Live fire is important, but, I don't get to shoot as much as I'd like anymore. Dry-fire keeps my grip and picture consistent. It's just good training. 
And- when I get lazy and simply roll up to the line after a long time off I can tell my shooting suffers when I aint been dry-firing. I'm adjusting my grip on the fly and more- it's not as polished as it should be. 
And- I like to practice tactical reloads, presenting the gun from a ready postion, drawing from a table and more. There's a TON you can do at home w/o firing a shot that will help you when the time comes to make noise and poke holes. 

Do it, a lot. It helps. A lot! 

:smt023


----------



## rccola712 (Aug 26, 2008)

clanger said:


> Are you shooting accross a road? (?!!?) In Ca. that'll get ya tossed in jail. Ok, prolly not an issue, Safety Cop had to say something.

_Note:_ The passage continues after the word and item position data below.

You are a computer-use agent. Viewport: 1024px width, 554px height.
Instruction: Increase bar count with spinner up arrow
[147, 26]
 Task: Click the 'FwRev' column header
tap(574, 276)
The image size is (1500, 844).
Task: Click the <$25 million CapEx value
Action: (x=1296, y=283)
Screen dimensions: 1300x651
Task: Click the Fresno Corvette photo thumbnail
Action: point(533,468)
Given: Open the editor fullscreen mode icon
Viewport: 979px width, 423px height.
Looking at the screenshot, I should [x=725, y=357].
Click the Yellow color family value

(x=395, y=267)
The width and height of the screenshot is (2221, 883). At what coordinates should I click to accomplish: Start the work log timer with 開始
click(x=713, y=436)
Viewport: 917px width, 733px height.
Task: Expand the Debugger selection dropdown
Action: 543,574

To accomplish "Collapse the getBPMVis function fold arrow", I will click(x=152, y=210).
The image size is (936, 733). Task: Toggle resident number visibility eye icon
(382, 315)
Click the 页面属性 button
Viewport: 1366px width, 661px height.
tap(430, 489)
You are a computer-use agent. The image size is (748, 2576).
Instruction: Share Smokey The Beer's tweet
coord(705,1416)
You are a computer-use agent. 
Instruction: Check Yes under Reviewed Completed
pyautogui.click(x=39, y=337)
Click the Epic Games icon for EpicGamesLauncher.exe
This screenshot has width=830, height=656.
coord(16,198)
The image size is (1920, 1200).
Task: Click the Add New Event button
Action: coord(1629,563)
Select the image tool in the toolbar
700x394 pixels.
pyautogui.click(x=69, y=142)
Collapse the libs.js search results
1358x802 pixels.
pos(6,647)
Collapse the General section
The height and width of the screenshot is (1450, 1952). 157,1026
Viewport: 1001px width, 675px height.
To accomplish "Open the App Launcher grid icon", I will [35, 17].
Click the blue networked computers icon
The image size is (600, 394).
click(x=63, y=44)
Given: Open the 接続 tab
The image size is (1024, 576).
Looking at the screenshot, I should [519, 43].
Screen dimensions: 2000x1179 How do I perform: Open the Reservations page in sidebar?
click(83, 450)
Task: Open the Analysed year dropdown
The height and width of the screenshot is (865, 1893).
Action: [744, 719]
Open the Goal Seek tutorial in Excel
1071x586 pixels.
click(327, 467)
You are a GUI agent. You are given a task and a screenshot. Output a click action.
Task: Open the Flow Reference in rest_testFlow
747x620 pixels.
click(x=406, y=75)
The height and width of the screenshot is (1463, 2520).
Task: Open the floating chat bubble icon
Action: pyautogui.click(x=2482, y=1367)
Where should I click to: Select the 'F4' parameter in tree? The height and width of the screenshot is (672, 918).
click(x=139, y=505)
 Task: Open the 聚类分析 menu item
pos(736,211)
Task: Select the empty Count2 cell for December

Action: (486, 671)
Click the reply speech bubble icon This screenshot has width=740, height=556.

thats more of a tractor road than anything. its my sunday school teachers christmas tree farm. its a great place to shoot 



> For me the grip on the Glock is HUGE. I had a hard time getting enough finger on the trigger to keep it from shooting left. That's what the problem is - you need to move your finger onto the trigger closer to the first joint of the finger. About mid way or just under should do it. I actually had to roll my right hand towards the trigger to get it to reach


i think this is the problem. this morning i dry fired a time or two (need to order some snap caps before i really start practicing) and when i had my index pad on the trigger like i did last night i noticed the front sight dropping low and left, when i slid my hand around it kept still... thanks!


----------